## Your objective:
Would you restate, word for word, only the lines starting at the one with "Screen dimensions: 1322x744" and ending with the final line of the entries below? Pictures stay out.

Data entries
● ● ● ●

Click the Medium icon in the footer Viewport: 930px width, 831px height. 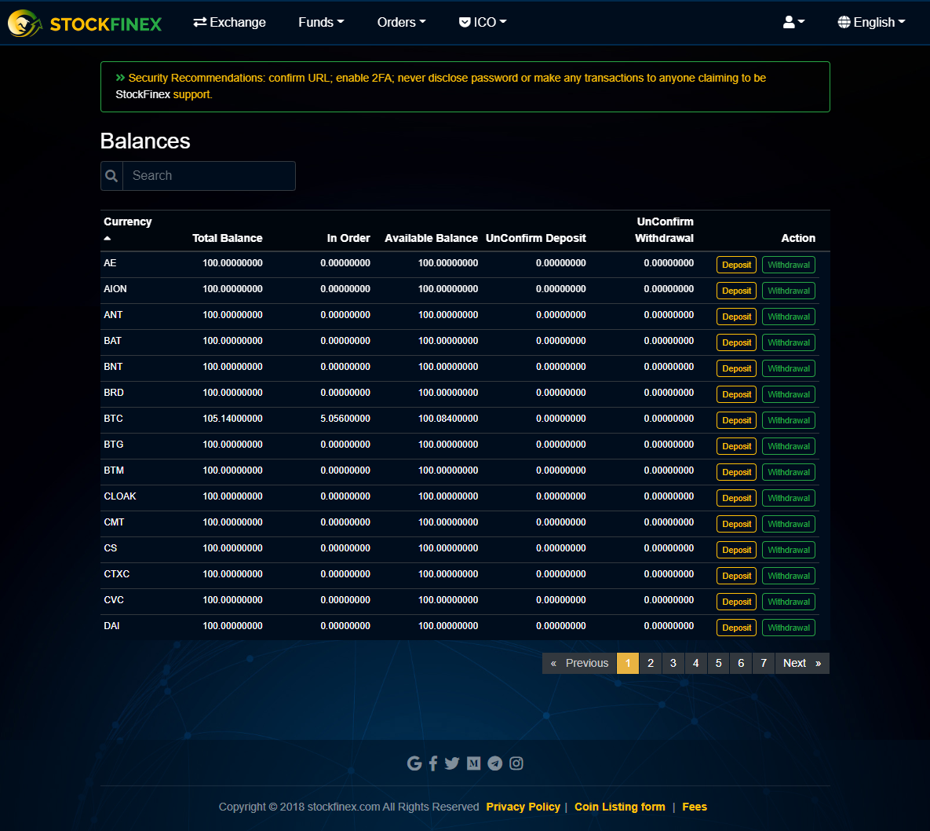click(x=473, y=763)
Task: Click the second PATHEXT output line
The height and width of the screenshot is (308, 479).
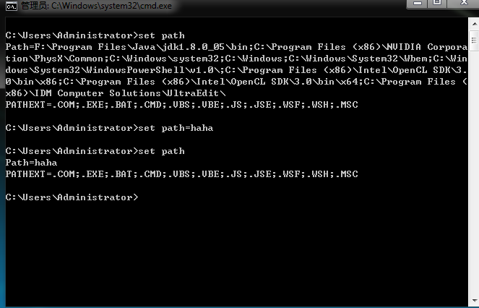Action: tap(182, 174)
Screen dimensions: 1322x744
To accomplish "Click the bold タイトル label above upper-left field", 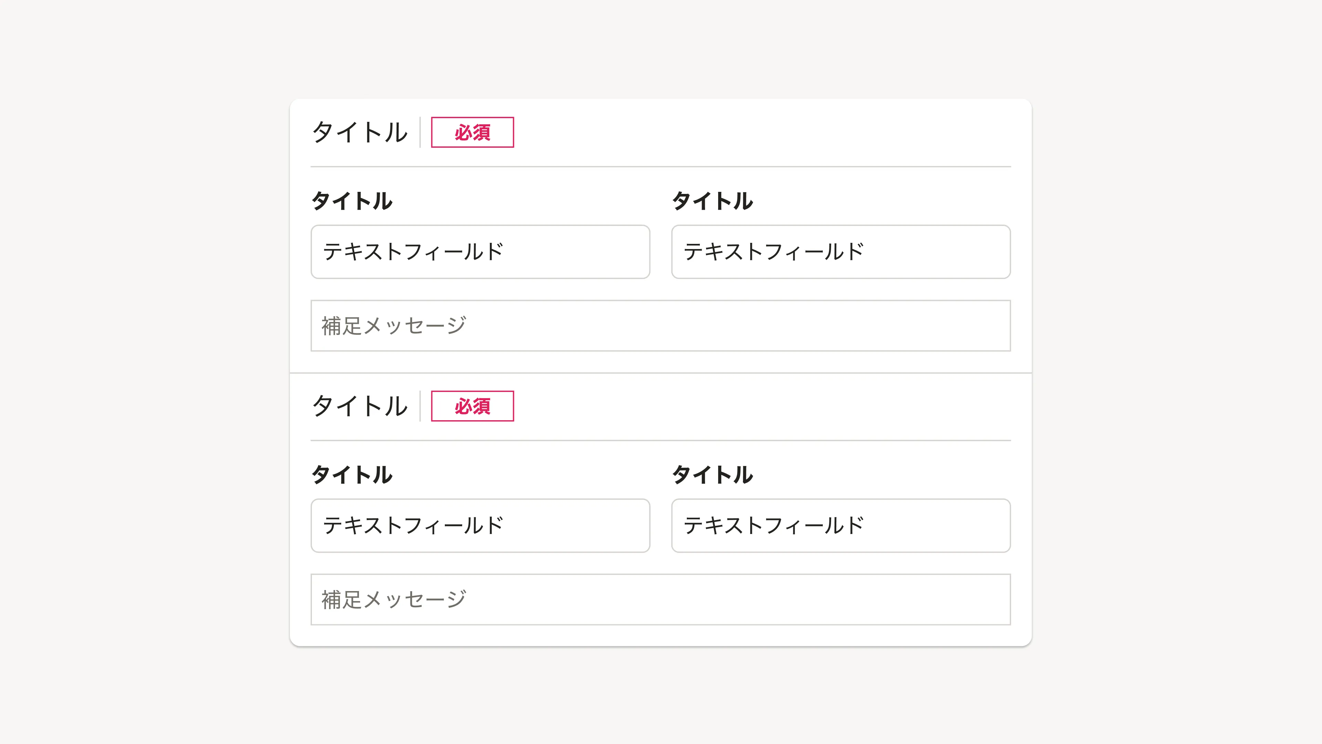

● ● ● ●

## Result:
Screen dimensions: 1322x744
To accomplish "Click the bold タイトル label above upper-left field", 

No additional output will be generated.